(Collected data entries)
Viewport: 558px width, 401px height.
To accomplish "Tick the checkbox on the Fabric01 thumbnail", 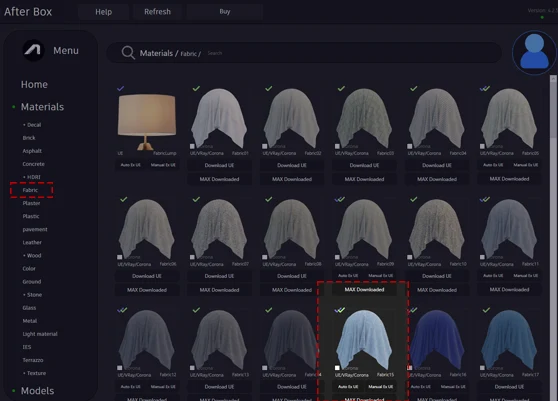I will [x=192, y=146].
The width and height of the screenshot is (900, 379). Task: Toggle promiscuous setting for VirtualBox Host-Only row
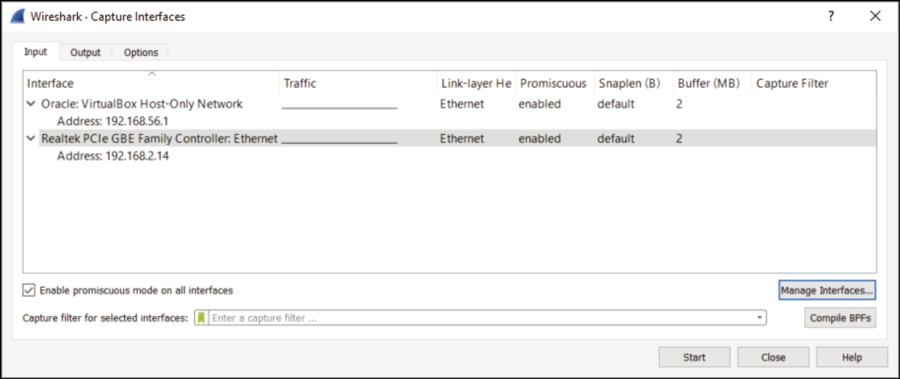click(x=540, y=104)
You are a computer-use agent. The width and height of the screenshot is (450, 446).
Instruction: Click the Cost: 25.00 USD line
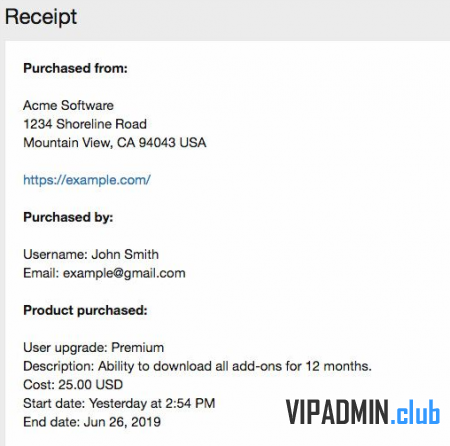coord(73,385)
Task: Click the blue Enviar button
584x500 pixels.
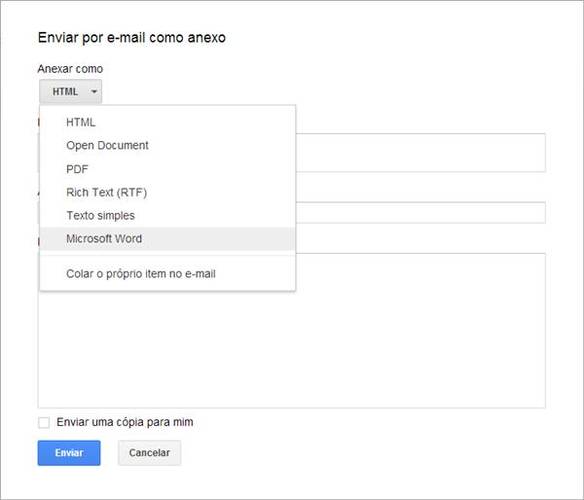Action: [x=69, y=453]
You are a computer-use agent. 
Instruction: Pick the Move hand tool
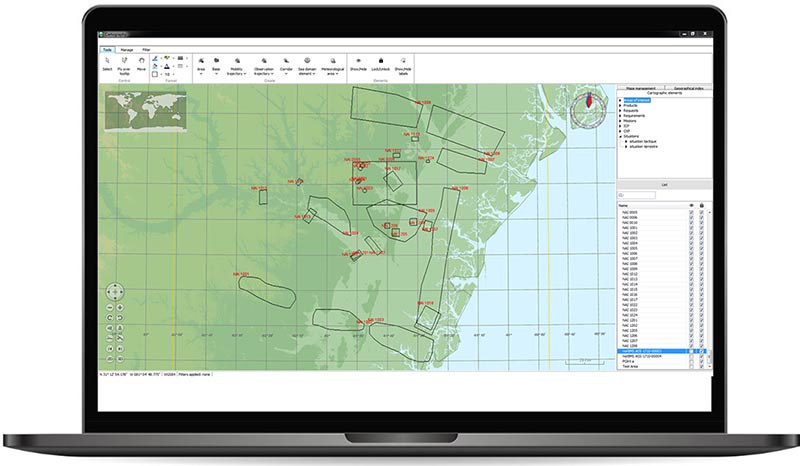(142, 61)
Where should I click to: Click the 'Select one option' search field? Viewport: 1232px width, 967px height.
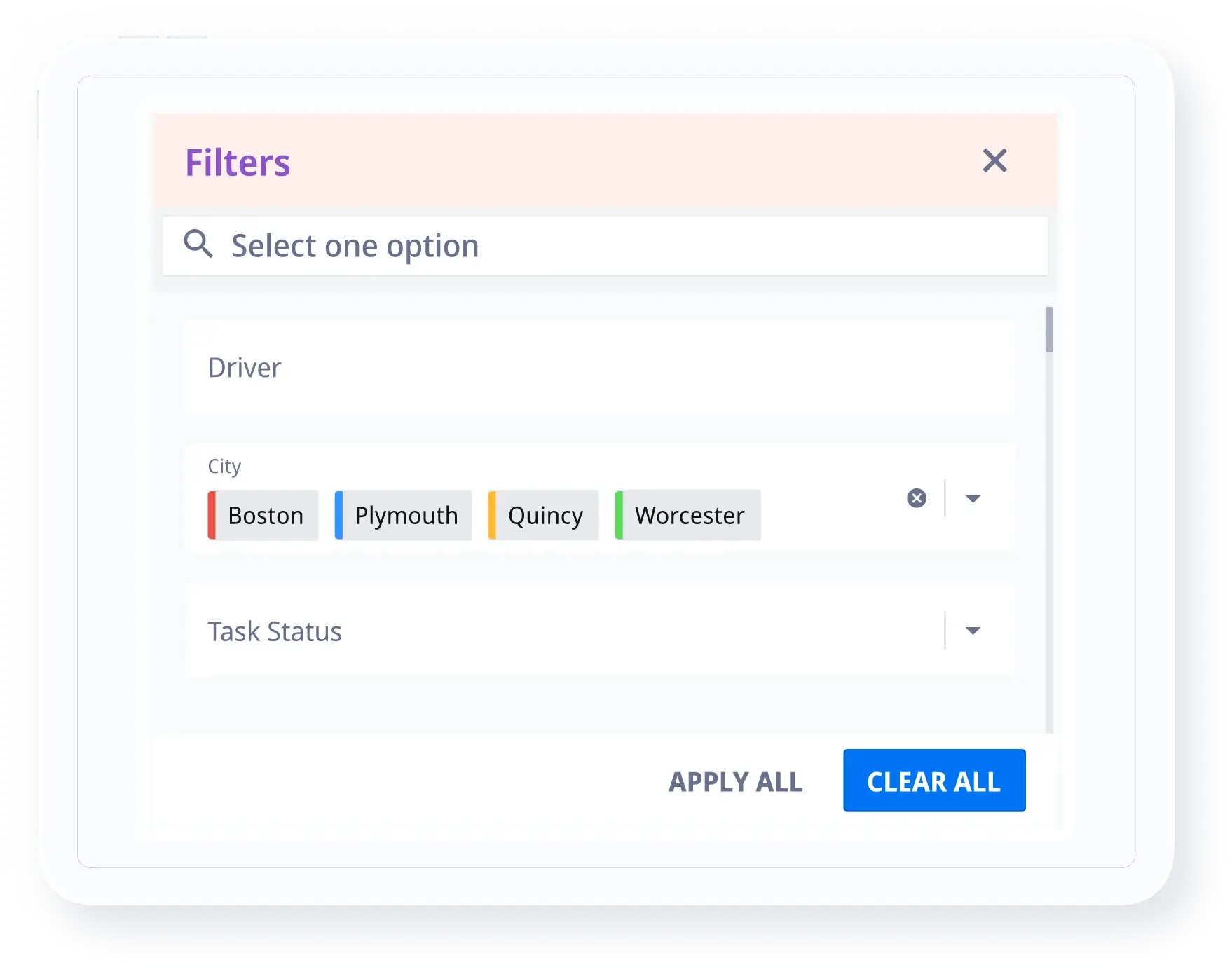(603, 246)
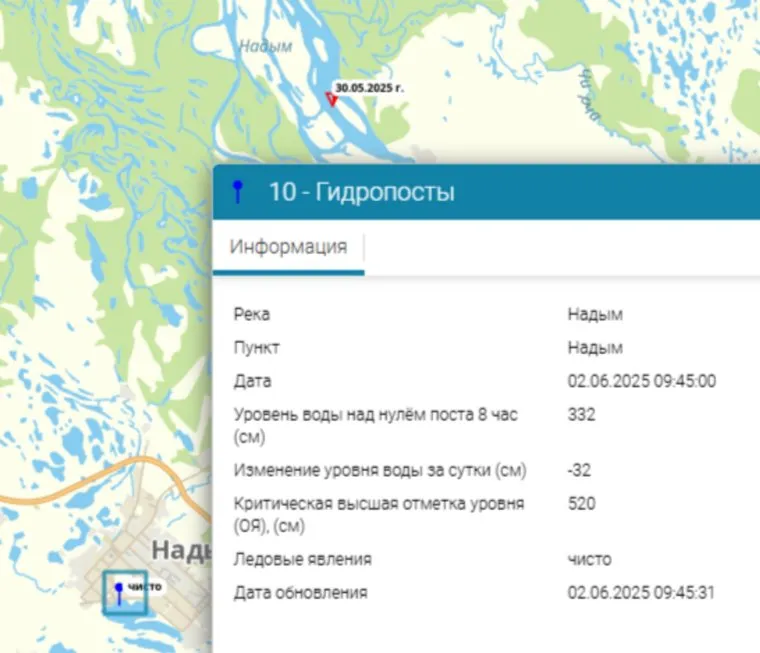The height and width of the screenshot is (653, 760).
Task: Click the Ледовые явления value 'чисто'
Action: (x=589, y=559)
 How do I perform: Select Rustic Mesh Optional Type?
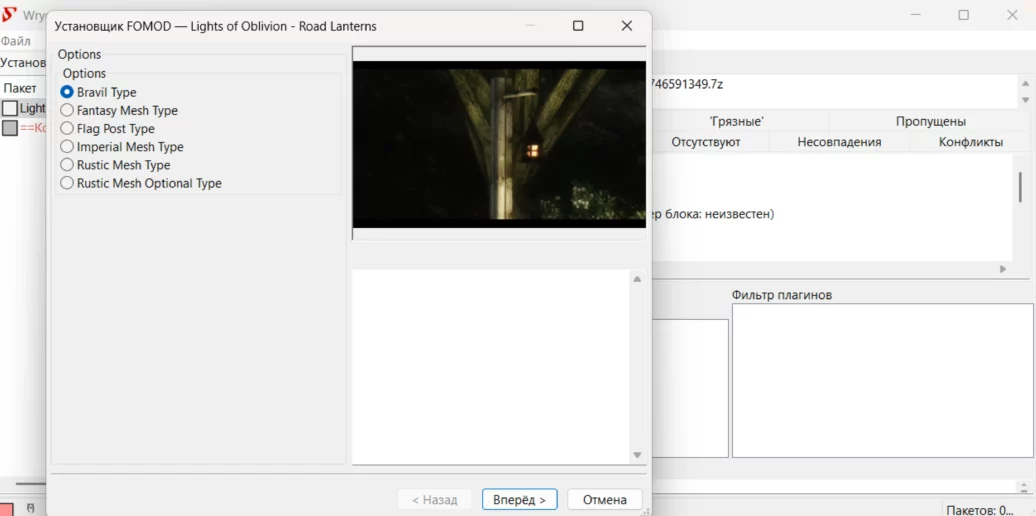pos(67,183)
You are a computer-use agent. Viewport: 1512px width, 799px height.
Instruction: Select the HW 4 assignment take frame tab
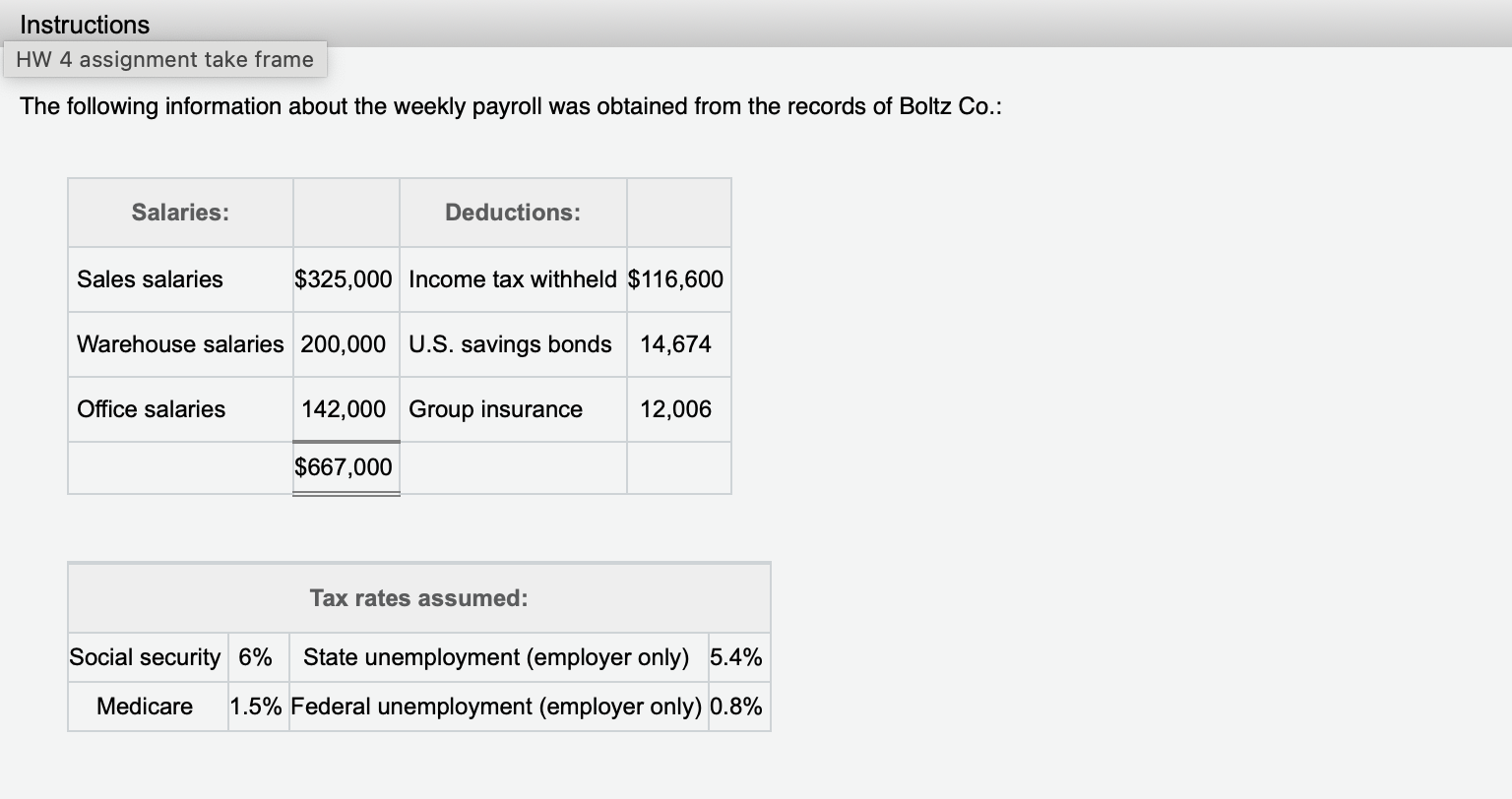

» Problem to work on: Tally the lines of the records above that contain the word "computer". Give only the total.

» Answer area: 3